Don't sequencers used for clinical diagnosis have to be only used for clinical diagnosis? And there are lots of sample and data handling issues. These do mean that you can't centralise sequencing to a research sequencing lab such add Sanger, Broad etc. Not easily, anyway. There are benefits to having the machine very close to the clinic.
ReplyDeleteYou've brought up an aspect I completely ignored. It's an important issue, but not a plan killer. Regulatory isn't my strong point, so I welcome corrections to the below:
ReplyDelete1) Being a clinical sample doesn't automatically warrant special treatment, but rather if clinical decisions are being made. Infection monitoring is arguably not clinical decision making -- but it would also be undesirable to not be able to use the information for antibiotic selection. One could also argue that deciding to quarantine or otherwise isolate a patient is a clinical decision, so it would be safest to treat these as clinical decisions and use a CLIA laboratory
2) I don't believe CLIA labs cannot legally process other samples, it's just everything going through the lab must be processed with CLIA procedures. That drives up cost, so it is unlikely that non-CLIA samples would go through the same lab
3) Still, there are lots of samples that might go through a CLIA lab but not have the same time sensitivity -- samples used in a clinical study but not for patient selection or other immediate decisions.
4) CLIA requirements would, in my mind, argue even more strongly for centralization -- there is a huge advantage to not trying to build such a heavyweight organization more than required.
5) Finally, there are already CROs that perform NGS in a CLIA setting.
I agree there are advantages to being physically close the clinical setting, but these are balanced by disadvantages to having many labs. In addition to the economic issues, there is a risk of quality issues -- a small number of high volume labs are more likely to maintain a high level of quality and to have the opportunity to learn over time.
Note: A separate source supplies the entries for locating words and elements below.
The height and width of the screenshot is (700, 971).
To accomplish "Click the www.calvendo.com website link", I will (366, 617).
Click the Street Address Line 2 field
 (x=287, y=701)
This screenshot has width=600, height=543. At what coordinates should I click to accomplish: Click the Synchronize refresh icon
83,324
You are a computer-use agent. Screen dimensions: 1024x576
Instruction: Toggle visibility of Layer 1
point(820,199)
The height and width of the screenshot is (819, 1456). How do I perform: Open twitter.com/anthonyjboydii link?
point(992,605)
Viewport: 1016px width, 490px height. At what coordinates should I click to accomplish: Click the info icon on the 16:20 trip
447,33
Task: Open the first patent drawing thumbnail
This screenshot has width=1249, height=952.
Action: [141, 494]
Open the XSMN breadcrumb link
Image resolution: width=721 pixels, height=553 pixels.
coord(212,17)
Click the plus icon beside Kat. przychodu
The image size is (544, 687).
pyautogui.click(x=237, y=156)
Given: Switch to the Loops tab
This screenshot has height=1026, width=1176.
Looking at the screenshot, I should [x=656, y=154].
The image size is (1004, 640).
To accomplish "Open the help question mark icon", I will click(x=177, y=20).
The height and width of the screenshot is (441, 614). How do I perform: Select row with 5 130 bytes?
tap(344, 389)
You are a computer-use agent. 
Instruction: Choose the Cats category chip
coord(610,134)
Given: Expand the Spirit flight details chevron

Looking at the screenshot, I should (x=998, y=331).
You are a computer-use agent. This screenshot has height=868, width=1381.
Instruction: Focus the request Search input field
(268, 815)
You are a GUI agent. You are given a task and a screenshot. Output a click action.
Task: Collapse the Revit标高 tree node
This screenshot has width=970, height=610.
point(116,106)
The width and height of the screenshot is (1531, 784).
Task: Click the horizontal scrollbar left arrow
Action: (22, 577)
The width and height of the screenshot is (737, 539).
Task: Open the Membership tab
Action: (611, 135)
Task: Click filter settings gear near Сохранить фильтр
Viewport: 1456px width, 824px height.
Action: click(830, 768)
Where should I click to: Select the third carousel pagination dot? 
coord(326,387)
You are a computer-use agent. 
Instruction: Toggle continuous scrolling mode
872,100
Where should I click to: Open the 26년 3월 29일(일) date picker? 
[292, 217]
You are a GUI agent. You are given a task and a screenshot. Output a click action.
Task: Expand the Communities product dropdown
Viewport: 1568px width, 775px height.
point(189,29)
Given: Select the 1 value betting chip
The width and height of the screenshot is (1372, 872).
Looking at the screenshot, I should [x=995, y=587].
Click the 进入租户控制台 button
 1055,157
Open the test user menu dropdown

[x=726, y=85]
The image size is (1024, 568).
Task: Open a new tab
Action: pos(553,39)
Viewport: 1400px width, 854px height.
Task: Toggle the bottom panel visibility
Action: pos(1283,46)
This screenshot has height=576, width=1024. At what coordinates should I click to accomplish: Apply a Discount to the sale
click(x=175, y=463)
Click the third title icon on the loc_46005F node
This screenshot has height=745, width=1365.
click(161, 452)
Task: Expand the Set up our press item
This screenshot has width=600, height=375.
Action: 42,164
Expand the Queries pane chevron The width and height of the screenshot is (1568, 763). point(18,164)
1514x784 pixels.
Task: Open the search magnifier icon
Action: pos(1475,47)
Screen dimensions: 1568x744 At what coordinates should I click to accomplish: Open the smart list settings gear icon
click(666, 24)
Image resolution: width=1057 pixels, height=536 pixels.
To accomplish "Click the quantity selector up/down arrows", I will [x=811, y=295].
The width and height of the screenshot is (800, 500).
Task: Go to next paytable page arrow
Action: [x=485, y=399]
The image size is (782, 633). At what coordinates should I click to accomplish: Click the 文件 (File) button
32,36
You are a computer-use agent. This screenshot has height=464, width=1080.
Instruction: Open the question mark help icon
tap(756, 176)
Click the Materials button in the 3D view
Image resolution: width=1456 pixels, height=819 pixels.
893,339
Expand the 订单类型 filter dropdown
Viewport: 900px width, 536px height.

The points you mentioned Keith and the layout of your suggestion remarkably strikes chords in an exciting manner.
ReplyDeleteI am a bioinformatician who started as a microbiologist and who also worked in quality monitoring for sometime and I could relate to these ideas pretty well from all these backgrounds.
A regional facility where this centralization takes place can in fact enable gaining much deeper insights into such emergencies and supposedly raising alerts in a timely manner. At the same time, the coordination between such a facility and other prevention and health agencies would be much more streamlined. Not only that, PacBios or any light-weight sequencers can be dispatched to affected areas (hospitals) flexibly and returned back to the mothership when needed. To think about the benefits of this in terms of cost reductions for the hospitals and less idle time for the machines can justify the investment. What do you think?